I did not answer to Kyle's question. Sorry about that.

> Did you try moving the imports from the process function to the top of

  Yes . Consequently, I moved all "imports" to at top of each files unless
I needed to exclusively  import inside the function.

On Mon, Oct 7, 2019 at 4:49 PM Yu Watanabe <yu.w.ten...@gmail.com> wrote:

> Thank you for the comment.
> I finally got this working. I would like to share my experience for people
> whom are beginner with portable runner.
> What I done was below items when calling functions and classes from
> external package.
> 1. As Kyle said, I needed 'save_main_session' for sys path to persist
> after pickling.
> 2. I needed to push all related files to worker nodes using
> "extra_package" option to resolve dependency.
> https://beam.apache.org/documentation/sdks/python-pipeline-dependencies/
> 3. I needed to write import syntax in clear fashion otherwise I got below
> error in task manager.

## SUPPLIED MATERIAL
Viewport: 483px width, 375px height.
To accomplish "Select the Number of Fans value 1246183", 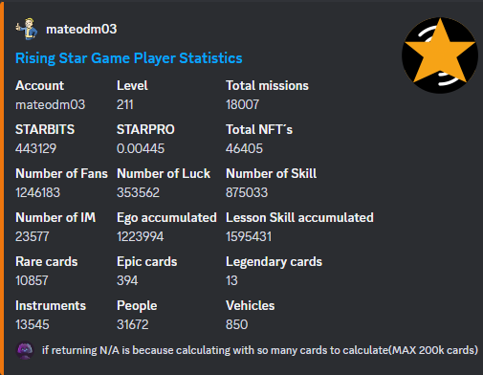I will pos(37,192).
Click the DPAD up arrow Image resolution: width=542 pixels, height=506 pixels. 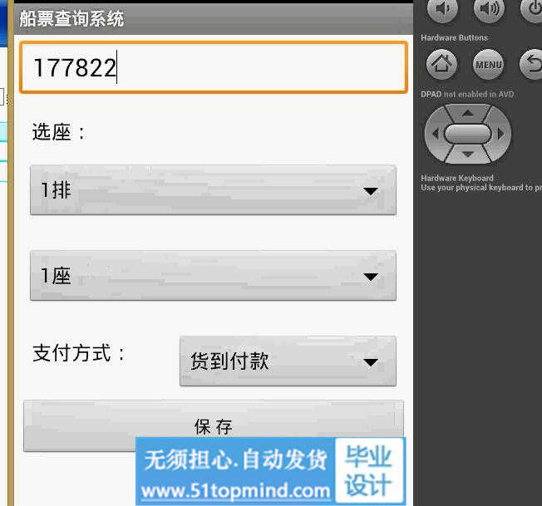tap(468, 113)
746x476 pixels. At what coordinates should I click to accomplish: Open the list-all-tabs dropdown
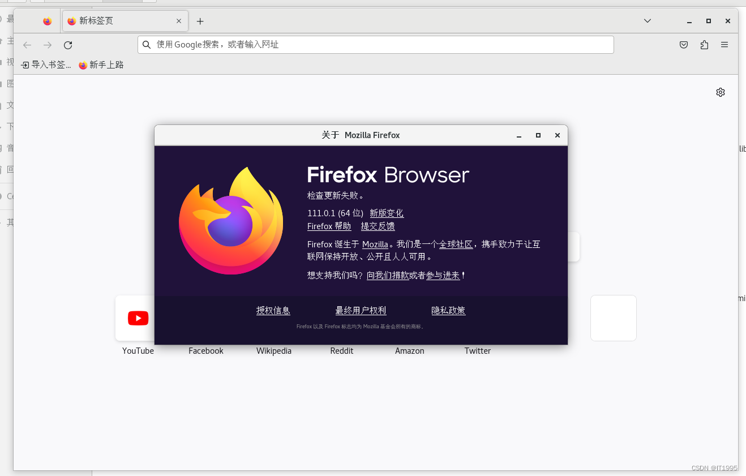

## WRITTEN INSTRUCTION 1
Answer from the portable runner thread:
(a) Where were the imports moved?
(b) What was needed for sys path to persist after pickling?
(c) Which option was used to push all related files to worker nodes?
## WRITTEN INSTRUCTION 2
Print the part of the portable runner thread that begins at the words "I did not answer" and stops after "inside the function.", word for word.
## WRITTEN INSTRUCTION 3
Carry on the portable runner thread from its last line.
The material has no connection to the portable runner thread.

## FINAL ANSWER 1
(a) To the top of each file, unless an import had to be inside the function.
(b) 'save_main_session'.
(c) The "extra_package" option.

## FINAL ANSWER 2
I did not answer to Kyle's question. Sorry about that.

> Did you try moving the imports from the process function to the top of

  Yes . Consequently, I moved all "imports" to at top of each files unless
I needed to exclusively  import inside the function.

## FINAL ANSWER 3
> Looks like external packages is pushed in to
> "/usr/local/lib/python3.5/site-packages" and requires PKG.MODULENAME format
> to work it out.
> ================================================================================================
> import utils
> ...
>   File "/usr/local/lib/python3.5/site-packages/modules/beam_pardo.py",
> line 18, in <module>
>     import utils
> ImportError: No module named 'utils'
> ================================================================================================
> Below is my import syntax for external package in main.py. Other files
> also follow below syntax.
> ================================================================================================
> #
> # Local application/library specific imports
> #
> import pkg_aif.utils as ut
> from pkg_aif.beam_pardo import VerifyFn
> from pkg_aif.beam_pardo import FlattenTagFilesFn
> from pkg_aif.beam_states import StatefulBufferingFn
> from pkg_aif.pipeline_wrapper import pipelineWrapper
> from pkg_aif.frames import Frames
> from pkg_aif.tag_counts import TagCounts
> from pkg_aif.tags import Tags
> from pkg_aif.es_credentials import EsCredentials
> from pkg_aif.s3_credentials import S3Credentials
> ================================================================================================
> Below are related information to above.
> Full options for PipelineOptions.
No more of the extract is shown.